Severe acute respiratory syndrome coronavirus 2 (SARS-CoV-2), which causes the coronavirus disease 2019 (COVID-19), spread rapidly around the globe. The main protease encoded by SARS-CoV-2 is essential for processing of the polyproteins translated from the viral RNA genome, making this protein a potential drug target. A recently reported mutation in the protease, P108S, may be responsible for milder symptoms observed in COVID-19 patients in Tokyo. Starting from a crystal structure of the SARS-CoV-2 main protease in the dimeric form, we performed triplicate 5.0-μs molecular dynamics simulations of the wild-type and P108S mutant.
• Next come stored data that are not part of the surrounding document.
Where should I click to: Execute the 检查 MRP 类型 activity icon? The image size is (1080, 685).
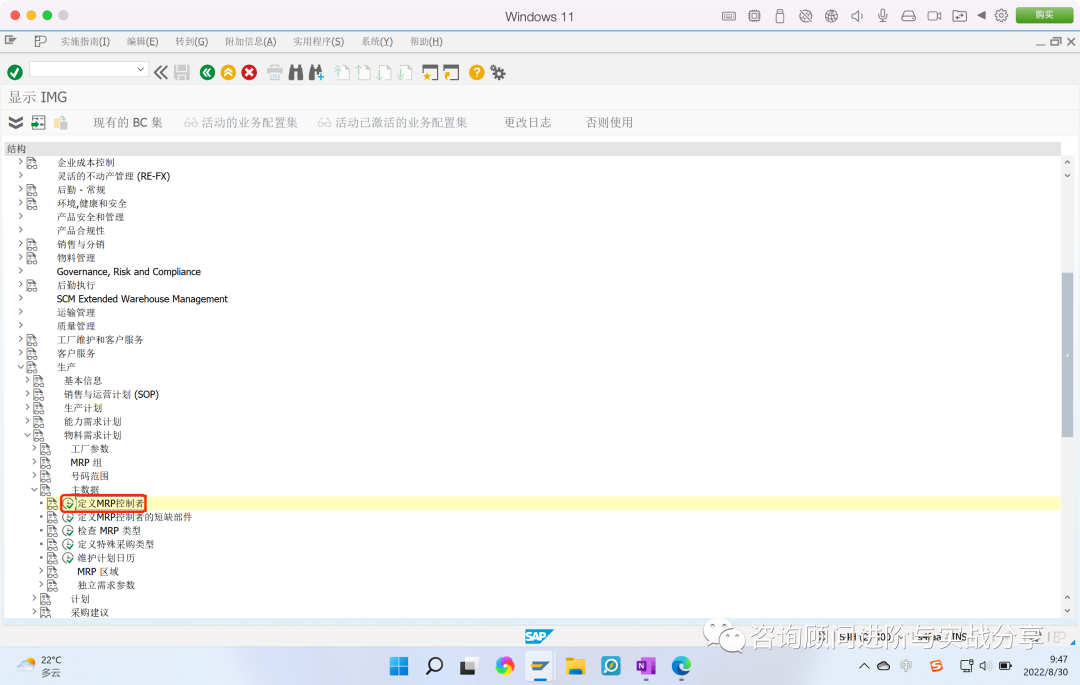point(67,530)
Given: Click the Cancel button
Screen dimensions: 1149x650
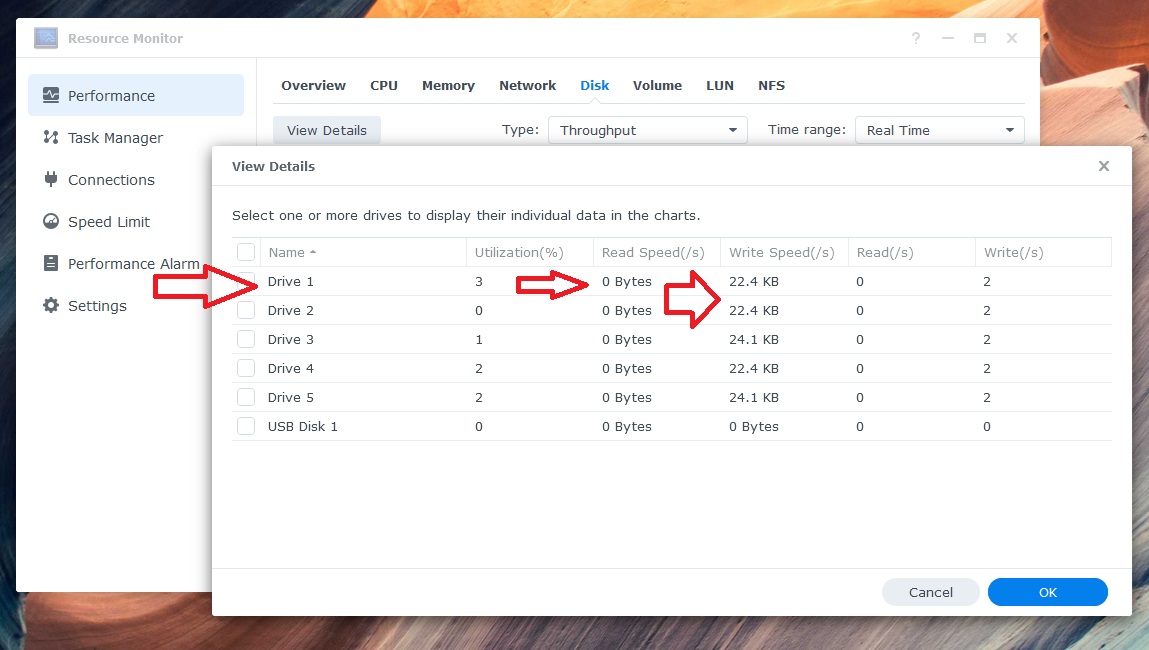Looking at the screenshot, I should pos(930,592).
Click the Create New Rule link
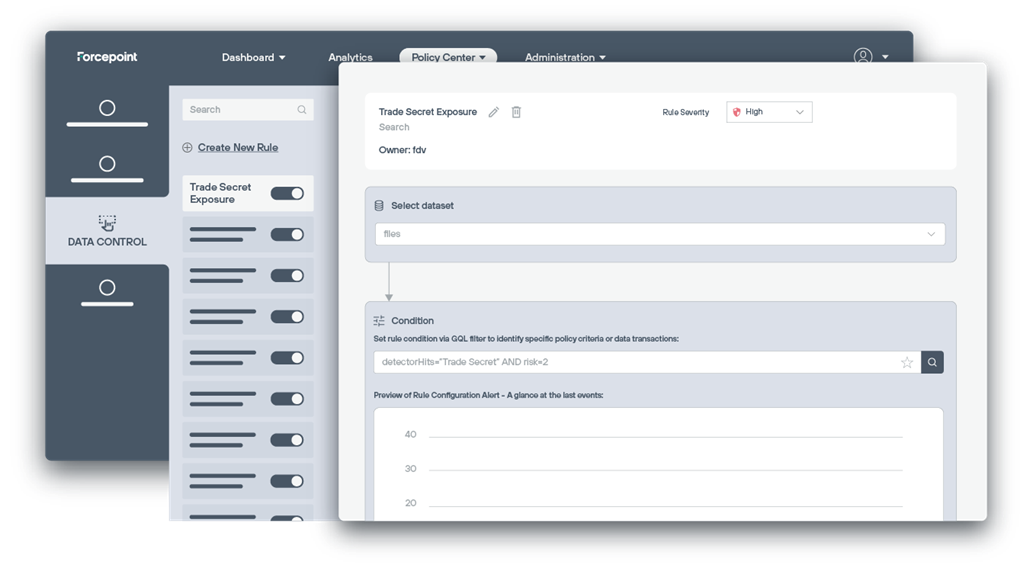 pos(238,148)
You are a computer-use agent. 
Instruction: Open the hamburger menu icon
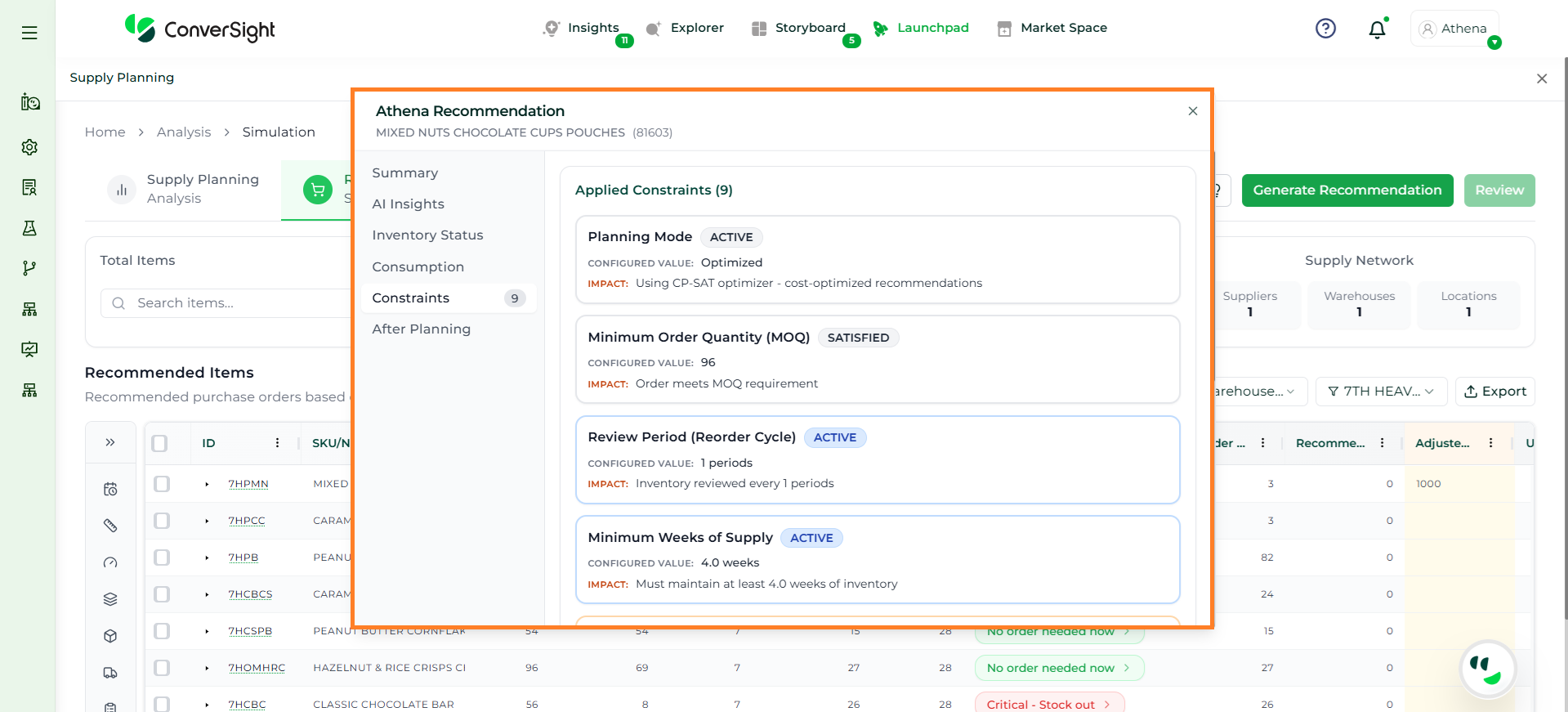(x=29, y=33)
Our computational results suggest a link between the mutation P108S and dynamics of the catalytic sites in the main protease: The catalytic dyad become considerably inaccessible to substrates in the P108S mutant. Our results also demonstrate the potential of molecular dynamics simulations to complement experimental techniques and other computational methods, such as protein design calculations, which predict effects of mutations based on static crystal structures. Further studies are certainly necessary to quantitively understand the relationships between the P108S mutation and physical properties of the main protease, but the results of our study will immediately inform development of new protease inhibitors.